This is a proposal to extend the learning network API, this should be almost not breaking, it enables caching and other fit options (like acceleration) to be passed to submachines.

Related issues: https://github.com/JuliaAI/MLJBase.jl/issues/756

The proposed routine is to declare a learning_network(mach::Machine{<:Composite}, X, y; kwargs...) method instead of the current fit for a new composite model. This is examplified with the Stack but the Pipelines for instance are kept on the current API.

The only caveat is that learning networks defined that way can only be used inside machines.

If the approach looks encouraging to you and you want to push that further, my remaining TODOs are at least:

[x] Take care of the update mechanism
[ ] Maybe add a warning/info to encourage users to use the new API? --> This will break some logging tests that I will need to manage.
[ ] Update/Improve some docstrings: return!, ... ?
[ ] I am still not understanding why there is a data field in the cache of a composite model (even when setting cache=false) and more generally the anonymization routine since the data is still available anyway.
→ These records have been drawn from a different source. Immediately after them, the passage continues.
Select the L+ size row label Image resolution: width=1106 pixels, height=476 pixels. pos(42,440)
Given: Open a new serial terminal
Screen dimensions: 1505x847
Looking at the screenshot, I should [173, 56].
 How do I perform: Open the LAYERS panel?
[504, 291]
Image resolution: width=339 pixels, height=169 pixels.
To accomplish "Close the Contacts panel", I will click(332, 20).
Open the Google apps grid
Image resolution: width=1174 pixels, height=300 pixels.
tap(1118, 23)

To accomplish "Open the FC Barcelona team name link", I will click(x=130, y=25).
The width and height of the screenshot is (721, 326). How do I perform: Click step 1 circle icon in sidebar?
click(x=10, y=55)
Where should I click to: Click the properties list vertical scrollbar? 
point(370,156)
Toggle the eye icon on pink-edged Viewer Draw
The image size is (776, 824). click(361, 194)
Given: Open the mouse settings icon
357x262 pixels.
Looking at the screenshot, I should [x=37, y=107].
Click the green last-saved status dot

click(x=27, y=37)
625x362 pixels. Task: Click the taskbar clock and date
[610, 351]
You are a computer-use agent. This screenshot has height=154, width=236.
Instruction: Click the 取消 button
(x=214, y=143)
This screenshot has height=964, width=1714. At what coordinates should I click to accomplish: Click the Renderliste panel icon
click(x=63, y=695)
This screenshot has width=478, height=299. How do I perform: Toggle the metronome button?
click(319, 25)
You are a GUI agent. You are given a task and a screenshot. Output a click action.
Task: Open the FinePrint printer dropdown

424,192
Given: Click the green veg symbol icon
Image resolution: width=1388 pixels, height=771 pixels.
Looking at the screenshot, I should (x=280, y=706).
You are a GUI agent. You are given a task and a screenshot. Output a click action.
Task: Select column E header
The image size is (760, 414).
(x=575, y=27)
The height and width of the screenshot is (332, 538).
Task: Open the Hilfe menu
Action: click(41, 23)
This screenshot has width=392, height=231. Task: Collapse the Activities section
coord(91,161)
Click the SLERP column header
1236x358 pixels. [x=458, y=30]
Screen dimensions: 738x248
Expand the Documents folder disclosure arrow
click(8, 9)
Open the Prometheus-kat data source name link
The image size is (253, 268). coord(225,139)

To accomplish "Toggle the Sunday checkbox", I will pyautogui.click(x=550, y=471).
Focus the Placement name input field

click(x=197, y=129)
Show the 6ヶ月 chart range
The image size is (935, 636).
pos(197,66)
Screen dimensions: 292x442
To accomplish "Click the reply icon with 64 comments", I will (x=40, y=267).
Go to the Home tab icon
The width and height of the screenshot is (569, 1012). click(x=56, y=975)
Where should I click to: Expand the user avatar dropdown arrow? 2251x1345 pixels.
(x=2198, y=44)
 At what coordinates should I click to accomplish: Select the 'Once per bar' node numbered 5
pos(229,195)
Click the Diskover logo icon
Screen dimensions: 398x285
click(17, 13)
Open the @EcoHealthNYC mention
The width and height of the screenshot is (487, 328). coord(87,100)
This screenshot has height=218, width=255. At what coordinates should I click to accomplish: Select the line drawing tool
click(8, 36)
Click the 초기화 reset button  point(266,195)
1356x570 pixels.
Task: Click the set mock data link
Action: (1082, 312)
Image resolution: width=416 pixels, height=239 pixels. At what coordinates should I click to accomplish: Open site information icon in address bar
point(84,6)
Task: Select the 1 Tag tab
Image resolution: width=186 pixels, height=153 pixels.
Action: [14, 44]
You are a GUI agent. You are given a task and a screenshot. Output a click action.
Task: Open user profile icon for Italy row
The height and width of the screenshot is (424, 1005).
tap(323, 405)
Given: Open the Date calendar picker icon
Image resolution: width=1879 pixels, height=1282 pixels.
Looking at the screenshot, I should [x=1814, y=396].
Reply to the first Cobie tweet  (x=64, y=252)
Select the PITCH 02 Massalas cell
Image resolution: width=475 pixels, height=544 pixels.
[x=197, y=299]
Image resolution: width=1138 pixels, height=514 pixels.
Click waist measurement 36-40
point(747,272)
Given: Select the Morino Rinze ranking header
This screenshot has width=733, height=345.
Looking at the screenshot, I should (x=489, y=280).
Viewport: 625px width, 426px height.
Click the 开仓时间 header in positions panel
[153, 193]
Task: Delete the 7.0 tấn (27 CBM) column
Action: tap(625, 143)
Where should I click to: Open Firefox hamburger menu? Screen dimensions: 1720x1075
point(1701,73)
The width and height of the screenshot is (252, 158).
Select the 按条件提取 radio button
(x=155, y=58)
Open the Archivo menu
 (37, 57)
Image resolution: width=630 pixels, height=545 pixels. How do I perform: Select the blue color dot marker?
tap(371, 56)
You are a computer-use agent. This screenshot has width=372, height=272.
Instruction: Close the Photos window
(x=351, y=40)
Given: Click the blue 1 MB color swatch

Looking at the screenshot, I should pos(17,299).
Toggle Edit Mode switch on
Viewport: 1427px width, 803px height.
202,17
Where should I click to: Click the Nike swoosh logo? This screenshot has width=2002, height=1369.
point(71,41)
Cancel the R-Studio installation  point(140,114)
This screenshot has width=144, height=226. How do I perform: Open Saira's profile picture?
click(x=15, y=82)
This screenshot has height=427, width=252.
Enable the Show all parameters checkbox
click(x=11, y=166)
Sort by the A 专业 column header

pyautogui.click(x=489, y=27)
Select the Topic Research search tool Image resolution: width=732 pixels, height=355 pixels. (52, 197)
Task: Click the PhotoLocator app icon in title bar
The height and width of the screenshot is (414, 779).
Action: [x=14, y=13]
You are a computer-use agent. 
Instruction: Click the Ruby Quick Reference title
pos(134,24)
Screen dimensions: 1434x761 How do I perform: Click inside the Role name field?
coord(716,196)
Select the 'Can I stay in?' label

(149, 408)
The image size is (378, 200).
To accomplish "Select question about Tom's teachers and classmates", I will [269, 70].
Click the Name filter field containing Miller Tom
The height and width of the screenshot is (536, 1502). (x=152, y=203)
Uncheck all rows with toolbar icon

I think @ablaom, you mentionned we could remove that gymnastic in a previous chat. I would be happy to get some guidance and add this to the PR if this is not breaking either.

Please let me know if there are other things I haven't considered.

Apr 13 '22 14:04 olivierlabayle

Codecov Report

Merging #759 (38a576f) into dev (95efa58) will increase coverage by 0.55%. The diff coverage is 100.00%.

@@            Coverage Diff             @@
##              dev     #759      +/-   ##
==========================================
+ Coverage   85.41%   85.97%   +0.55%     
==========================================
  Files          36       36              
  Lines        3435     3486      +51     
==========================================
+ Hits         2934     2997      +63     
+ Misses        501      489      -12

Impacted Files	Coverage Δ
src/composition/learning_networks/machines.jl	`93.07% <100.00%> (+1.11%)`	:arrow_up:
src/composition/models/methods.jl	`96.66% <100.00%> (-3.34%)`	:arrow_down:
src/composition/models/stacking.jl	`94.48% <100.00%> (-0.04%)`	:arrow_down:
src/machines.jl	`87.50% <100.00%> (+0.83%)`	:arrow_up:
src/measures/measures.jl	`70.29% <0.00%> (-0.58%)`	:arrow_down:
src/init.jl	`100.00% <0.00%> (ø)`
src/MLJBase.jl	`60.00% <0.00%> (ø)`
src/show.jl	`38.27% <0.00%> (+1.23%)`	:arrow_up:
... and 1 more

Continue to review full report at Codecov.

Legend - Click here to learn more Δ = absolute <relative> (impact), ø = not affected, ? = missing data Powered by Codecov. Last update 95efa58...38a576f. Read the comment docs.

Apr 14 '22 09:04 codecov-commenter

@ablaom I think this is ready for review if you have some time to dedicate to it. As an additional demonstration of the benefits of this PR, you'll see on this branch a multithreaded Stack test. I haven't added that to the PR since I thought this was big enough but happy to take your comments.

Apr 14 '22 10:04 olivierlabayle

@olivierlabayle I'd like to acknowledge this proposal which I haven't reviewed yet. It sounds interesting, but it may take me a couple weeks to look properly at it.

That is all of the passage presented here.